─── Document ───

None of the critical anthologies I was assigned around then touched upon same-sex attraction—not David Lodge’s Twentieth-Century Literary Criticism, Hazard Adams’s Critical Theory Since Plato, or Adams and Leroy Searle’s Critical Theory Since 1965. To check my memory, I just pored over one of the flagship scholarly journals, PMLA (or, Publications of the Modern Language Association), from 1982-83, and found several essays on feminist themes, but nothing on same-sex desire. In five years of Critical Inquiry, 1979-83, only four essays out of the more than a hundred broached it. For the same years, I found nothing at all in the avant garde journal boundary 2.
Queerness Everywhere
Ten years later, everything had changed. One could now describe gay studies as a “booming field dominated by literary criticism, film criticism, and cultural history,” as Rutgers English professor Michael Warner did in his 1991 essay “Fear of a Queer Planet.” Series Q, the academic-press series devoted to queer topics (Barbie’s Queer Accessories, Queering the Renaissance, etc.), had started. Centers had opened at San Francisco City College and City University of New York. PMLA in 1995 had essays on “male transvestite theater,” “The Homoerotics of Orientalism,” John Donne’s “Homopoetics,” “Birth of the Cyberqueer,” and “What Does Queer Theory Teach Us about X?” Judith Butler’s Gender Trouble (1990), Eve Sedgwick’s Epistemology of the Closet (1990), Jonathan Dollimore’s Sexual Dissidence (1991), Jonathan Goldberg’s Sodometries (1992), and many other studies had been published and were cited everywhere. (Google Scholar currently tabulates 34,330 citations of Gender Trouble.) What was previously an occasional topic had become a vital theory, and to be unacquainted with it was to be out of sync with your own discipline.
I watched this remarkable emergence of queerness with puzzlement and mild jealousy. I was a liberal in politics ready to take queer themes in the field as I would most other topics of human nature and experience. When I hit the job market in 1988, the word was that hiring would go to women and minorities—unless you were gay. I was desperate for a post, but didn’t object. Gays had a harder time in this world, I believed (with a measure of condescension), and so an extra push was okay.

─── Extracted records ───

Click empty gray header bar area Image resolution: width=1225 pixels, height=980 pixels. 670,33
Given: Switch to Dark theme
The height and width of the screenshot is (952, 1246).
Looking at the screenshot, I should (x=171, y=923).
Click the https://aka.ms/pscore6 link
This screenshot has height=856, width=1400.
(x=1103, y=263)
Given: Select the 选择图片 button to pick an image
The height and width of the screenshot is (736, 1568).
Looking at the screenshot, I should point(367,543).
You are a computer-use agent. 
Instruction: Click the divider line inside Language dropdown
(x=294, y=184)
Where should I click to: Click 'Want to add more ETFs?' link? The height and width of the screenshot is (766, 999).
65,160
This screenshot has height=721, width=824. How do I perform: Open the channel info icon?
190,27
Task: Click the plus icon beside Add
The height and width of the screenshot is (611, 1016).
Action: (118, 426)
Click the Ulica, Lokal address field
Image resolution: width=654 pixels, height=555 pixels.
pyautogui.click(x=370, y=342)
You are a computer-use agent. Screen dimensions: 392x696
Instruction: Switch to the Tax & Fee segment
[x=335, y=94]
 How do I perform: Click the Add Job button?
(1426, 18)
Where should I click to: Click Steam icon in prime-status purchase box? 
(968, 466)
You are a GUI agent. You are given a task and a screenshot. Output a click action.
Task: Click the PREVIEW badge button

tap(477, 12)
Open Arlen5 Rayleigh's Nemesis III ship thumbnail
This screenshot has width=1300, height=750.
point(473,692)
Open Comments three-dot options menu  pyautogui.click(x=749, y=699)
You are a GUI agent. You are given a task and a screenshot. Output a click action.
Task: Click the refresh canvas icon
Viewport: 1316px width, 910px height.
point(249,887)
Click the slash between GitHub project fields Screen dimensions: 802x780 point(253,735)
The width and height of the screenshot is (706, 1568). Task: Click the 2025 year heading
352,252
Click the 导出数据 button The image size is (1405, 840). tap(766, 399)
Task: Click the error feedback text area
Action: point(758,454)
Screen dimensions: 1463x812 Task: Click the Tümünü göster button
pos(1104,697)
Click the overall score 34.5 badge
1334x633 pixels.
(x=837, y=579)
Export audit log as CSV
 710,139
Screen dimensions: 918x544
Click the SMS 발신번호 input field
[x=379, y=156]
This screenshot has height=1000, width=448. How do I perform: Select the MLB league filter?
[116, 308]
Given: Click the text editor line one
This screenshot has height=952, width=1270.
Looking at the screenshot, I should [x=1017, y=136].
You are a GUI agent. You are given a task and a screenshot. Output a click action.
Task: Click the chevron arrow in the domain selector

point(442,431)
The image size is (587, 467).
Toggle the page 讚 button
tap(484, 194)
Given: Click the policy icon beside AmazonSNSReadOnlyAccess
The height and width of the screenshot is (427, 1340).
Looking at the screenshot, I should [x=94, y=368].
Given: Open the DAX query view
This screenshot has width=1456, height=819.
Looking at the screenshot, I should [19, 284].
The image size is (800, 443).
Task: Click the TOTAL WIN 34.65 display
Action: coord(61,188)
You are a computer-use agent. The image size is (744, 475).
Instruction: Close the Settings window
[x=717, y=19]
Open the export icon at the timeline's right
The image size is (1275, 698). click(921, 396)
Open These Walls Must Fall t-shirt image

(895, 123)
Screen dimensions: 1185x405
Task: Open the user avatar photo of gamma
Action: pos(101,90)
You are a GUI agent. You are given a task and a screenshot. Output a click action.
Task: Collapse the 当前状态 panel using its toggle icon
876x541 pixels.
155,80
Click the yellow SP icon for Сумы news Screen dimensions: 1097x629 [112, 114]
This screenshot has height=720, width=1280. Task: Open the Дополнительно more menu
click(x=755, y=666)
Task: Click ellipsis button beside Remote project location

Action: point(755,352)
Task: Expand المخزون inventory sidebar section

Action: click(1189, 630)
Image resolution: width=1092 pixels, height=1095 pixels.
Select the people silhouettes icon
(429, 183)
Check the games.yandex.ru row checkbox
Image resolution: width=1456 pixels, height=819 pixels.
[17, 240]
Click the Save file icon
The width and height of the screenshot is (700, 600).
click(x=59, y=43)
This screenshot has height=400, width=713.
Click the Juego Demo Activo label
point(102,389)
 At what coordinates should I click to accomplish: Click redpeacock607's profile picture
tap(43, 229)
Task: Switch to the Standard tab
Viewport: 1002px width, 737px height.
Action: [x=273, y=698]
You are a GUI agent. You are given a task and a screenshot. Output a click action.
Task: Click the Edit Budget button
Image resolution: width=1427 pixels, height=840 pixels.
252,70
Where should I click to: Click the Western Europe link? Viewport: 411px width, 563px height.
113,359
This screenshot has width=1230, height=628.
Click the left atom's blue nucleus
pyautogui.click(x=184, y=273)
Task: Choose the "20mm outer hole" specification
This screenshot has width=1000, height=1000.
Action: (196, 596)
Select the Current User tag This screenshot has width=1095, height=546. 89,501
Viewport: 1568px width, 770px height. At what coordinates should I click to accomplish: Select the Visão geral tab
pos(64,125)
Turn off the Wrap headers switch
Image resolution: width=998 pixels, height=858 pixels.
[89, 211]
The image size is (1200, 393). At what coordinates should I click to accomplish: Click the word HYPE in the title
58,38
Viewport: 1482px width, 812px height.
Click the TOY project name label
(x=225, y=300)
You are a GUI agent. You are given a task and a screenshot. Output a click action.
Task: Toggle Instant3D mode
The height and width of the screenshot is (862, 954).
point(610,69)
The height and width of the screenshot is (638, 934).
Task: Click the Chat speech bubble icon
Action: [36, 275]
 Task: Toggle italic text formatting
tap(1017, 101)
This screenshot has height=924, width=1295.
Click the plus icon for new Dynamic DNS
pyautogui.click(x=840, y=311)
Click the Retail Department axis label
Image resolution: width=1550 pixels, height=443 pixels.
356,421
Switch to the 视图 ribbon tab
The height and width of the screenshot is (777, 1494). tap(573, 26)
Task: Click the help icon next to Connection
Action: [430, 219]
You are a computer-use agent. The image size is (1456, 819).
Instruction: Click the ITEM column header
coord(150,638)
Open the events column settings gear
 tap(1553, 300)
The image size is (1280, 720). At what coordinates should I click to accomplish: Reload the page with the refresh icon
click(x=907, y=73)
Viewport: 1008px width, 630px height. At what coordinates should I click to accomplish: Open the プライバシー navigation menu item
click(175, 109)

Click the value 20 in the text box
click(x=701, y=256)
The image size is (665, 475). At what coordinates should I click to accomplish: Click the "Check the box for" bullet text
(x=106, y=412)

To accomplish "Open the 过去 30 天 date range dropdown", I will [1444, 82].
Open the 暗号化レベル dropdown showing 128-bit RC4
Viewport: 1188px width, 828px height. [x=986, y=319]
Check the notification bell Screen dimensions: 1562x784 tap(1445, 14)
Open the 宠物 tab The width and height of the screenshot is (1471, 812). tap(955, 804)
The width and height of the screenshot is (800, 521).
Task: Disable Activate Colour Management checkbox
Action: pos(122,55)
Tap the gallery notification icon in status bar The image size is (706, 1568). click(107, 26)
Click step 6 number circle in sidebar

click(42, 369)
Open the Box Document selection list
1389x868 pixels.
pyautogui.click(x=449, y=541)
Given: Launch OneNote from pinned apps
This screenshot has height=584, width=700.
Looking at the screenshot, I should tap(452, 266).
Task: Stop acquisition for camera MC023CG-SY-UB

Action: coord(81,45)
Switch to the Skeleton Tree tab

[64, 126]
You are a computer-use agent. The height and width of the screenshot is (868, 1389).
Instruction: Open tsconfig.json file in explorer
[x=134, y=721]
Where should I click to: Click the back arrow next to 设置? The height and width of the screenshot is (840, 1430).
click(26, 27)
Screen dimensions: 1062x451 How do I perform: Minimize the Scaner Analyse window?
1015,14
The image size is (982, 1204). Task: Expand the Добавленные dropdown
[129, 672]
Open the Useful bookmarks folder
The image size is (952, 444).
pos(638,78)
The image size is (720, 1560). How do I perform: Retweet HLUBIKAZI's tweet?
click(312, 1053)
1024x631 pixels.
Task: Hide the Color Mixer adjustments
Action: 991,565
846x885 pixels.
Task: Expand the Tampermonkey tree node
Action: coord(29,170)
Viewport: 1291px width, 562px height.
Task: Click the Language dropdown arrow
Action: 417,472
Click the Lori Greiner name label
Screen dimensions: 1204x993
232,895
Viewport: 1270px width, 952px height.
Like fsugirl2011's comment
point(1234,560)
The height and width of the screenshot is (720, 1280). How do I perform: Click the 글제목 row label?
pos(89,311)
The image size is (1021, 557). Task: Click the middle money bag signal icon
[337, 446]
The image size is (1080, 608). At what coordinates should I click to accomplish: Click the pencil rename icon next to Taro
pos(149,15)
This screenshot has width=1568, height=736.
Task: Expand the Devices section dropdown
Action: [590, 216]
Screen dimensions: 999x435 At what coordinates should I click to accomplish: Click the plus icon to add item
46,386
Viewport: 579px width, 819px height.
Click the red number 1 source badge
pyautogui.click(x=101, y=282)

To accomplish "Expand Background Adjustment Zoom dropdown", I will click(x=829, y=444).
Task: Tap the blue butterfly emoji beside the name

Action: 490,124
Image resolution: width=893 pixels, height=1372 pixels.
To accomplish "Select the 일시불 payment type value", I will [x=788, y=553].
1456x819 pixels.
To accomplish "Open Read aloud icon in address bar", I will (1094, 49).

───

**Work instructions**
**A)** Revise the passage on queer studies by putting "curiosity" in place of "puzzlement" and giving everything from "I watched this" down to "push was okay.".
**B)** Answer these questions from the passage on queer studies:
(i) How many essays in Critical Inquiry from 1979 to 1983 broached same-sex desire?
(ii) How many citations of Gender Trouble does Google Scholar currently tabulate?
(iii) In what year did the writer hit the job market?
The records can be set aside; nothing here depends on them.

**Responses for each task**
**A)**
I watched this remarkable emergence of queerness with curiosity and mild jealousy. I was a liberal in politics ready to take queer themes in the field as I would most other topics of human nature and experience. When I hit the job market in 1988, the word was that hiring would go to women and minorities—unless you were gay. I was desperate for a post, but didn’t object. Gays had a harder time in this world, I believed (with a measure of condescension), and so an extra push was okay.

**B)**
(i) Four.
(ii) 34,330.
(iii) 1988.